Today I am here to help those of you whose moms might be like me….not simple….does not make them good or bad, just makes them someone who is hard to buy for. It is very ironic for me to write that. Why? Because I use to think my mom was hard to buy for and that was because I was too selfish not to see she was really simple and wanted just what she asked for… a phone call, a card, and time. That is all…..nothing big, unique, spectactular, or god forbid something she would have to dust! That makes me giggle but it is so true! So today I am bringing ideas to you especially if your mom is like me and likes thought out gifts. If she is not get her, her favorite flower, a card, a phone call, a framed picture, a gift card for a mani/pedi, or her hair. She will love it! Trust me…..but most importantly if you can, give her the gift of your presence. I so wish I could.
These are some of her amazing earrings…I have the rainbow hoops and love them!
Jewelry! Jewelry is always a good go to! I have two sources that I love! One is a personal friend and her jewelry is delicate and precious and the other designer I do not know, but I love the sentiment behind her pieces. Check these girls out! I promise you can’t go wrong and you might even find something for yourself.

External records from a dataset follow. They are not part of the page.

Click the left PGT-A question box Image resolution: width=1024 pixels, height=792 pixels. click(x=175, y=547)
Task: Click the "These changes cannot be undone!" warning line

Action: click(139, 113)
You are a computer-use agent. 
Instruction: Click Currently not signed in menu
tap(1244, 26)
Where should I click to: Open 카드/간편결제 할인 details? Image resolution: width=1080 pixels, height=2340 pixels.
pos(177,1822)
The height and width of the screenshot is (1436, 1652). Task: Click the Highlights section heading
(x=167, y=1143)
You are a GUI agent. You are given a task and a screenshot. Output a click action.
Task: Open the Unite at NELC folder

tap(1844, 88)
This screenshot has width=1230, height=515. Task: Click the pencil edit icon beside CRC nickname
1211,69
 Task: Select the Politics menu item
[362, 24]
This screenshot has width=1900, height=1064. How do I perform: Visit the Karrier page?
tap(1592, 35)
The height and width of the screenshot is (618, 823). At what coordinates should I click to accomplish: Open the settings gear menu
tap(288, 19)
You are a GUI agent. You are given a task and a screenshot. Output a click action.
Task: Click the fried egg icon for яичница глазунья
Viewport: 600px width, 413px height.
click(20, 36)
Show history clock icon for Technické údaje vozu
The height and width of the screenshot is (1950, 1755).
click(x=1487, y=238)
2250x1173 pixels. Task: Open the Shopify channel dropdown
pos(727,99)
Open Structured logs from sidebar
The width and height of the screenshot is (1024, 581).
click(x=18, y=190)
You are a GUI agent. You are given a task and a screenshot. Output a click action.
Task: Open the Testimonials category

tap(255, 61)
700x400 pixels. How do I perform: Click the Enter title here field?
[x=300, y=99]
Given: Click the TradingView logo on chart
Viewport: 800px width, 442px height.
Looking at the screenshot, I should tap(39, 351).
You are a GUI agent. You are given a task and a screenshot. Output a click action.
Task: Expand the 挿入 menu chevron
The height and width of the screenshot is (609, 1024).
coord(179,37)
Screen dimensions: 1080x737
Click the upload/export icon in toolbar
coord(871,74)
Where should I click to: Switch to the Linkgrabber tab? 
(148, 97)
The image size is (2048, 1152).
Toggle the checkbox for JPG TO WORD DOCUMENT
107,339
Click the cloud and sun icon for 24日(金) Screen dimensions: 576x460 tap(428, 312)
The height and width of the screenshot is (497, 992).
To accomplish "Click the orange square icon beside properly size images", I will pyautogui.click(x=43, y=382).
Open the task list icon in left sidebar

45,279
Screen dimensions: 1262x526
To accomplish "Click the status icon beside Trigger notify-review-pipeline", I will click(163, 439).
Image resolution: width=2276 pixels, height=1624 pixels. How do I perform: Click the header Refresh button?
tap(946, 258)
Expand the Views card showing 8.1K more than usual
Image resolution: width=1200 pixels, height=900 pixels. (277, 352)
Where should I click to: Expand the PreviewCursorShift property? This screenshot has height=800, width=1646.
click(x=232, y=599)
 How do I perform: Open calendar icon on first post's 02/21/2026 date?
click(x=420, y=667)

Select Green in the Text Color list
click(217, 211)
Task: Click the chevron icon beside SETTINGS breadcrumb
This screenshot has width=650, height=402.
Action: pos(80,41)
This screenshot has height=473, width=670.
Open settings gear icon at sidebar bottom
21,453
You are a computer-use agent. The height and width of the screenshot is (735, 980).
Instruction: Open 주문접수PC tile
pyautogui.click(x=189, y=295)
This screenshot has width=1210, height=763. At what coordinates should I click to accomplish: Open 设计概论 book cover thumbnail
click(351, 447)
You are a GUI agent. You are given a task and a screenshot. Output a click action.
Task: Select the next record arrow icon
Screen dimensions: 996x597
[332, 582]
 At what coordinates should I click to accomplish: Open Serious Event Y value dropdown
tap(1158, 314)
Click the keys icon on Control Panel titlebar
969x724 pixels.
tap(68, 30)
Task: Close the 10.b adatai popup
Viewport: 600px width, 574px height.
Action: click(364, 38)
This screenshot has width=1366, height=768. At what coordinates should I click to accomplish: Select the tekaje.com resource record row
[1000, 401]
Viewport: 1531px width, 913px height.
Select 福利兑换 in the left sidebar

First up the amazing Jennifer Porter. Now Jennifer’s pieces are unique and very classy. They are simple and pieces you can wear everyday. I love how delicate they look, but how amazingly sturdy they are. I wear my heart necklace ALL the time to remind me of Worthy Heart and my purpose. I have beautiful rainbow hoops which are multi colored sapphires, in honor of my beautiful boy JP and to remind me of God’s promise. I got these as a gift from two VERY special people in my life, Elizabeth and Corinne, and I wear them everyday. Jennifer does not have a website, but if you are on instagram I HIGHLY encourage you to go check her out @jenniferporterjewelry She is out of California, but if you live in Dallas, rumor has it she will be here in May before Mother’s Day. If you would like to go see her jewelry in person send me a private message and I will see what I can arrange. She has also generously offered my readers a discount code of 10% off if you mention WORTHY HEART! So go take a look and get you, your mom, and your friend a unique, beautiful, thoughtful, piece! Everyone wins!
This is my heart necklace that I wear everday all day and all night and everywhere! I love it so much!
For my more sentimental mommies. Lisa Leonard Design is your girl. I have a number of her pieces as well and each one represents something about my kids, from their names to their birthstones, to sentimental stories that only I would understand. If your mom is sentimental and likes jewelry I highly suggest you taking a look at this gal. Each piece is simple and can be worn with jeans or your little black dress. The nice thing is, no matter how you are dressed, you are always wearing a piece of your heart!
Some of my favorites! Each ring represents each one of my children. The gold one with diamonds in our precious baby in heaven.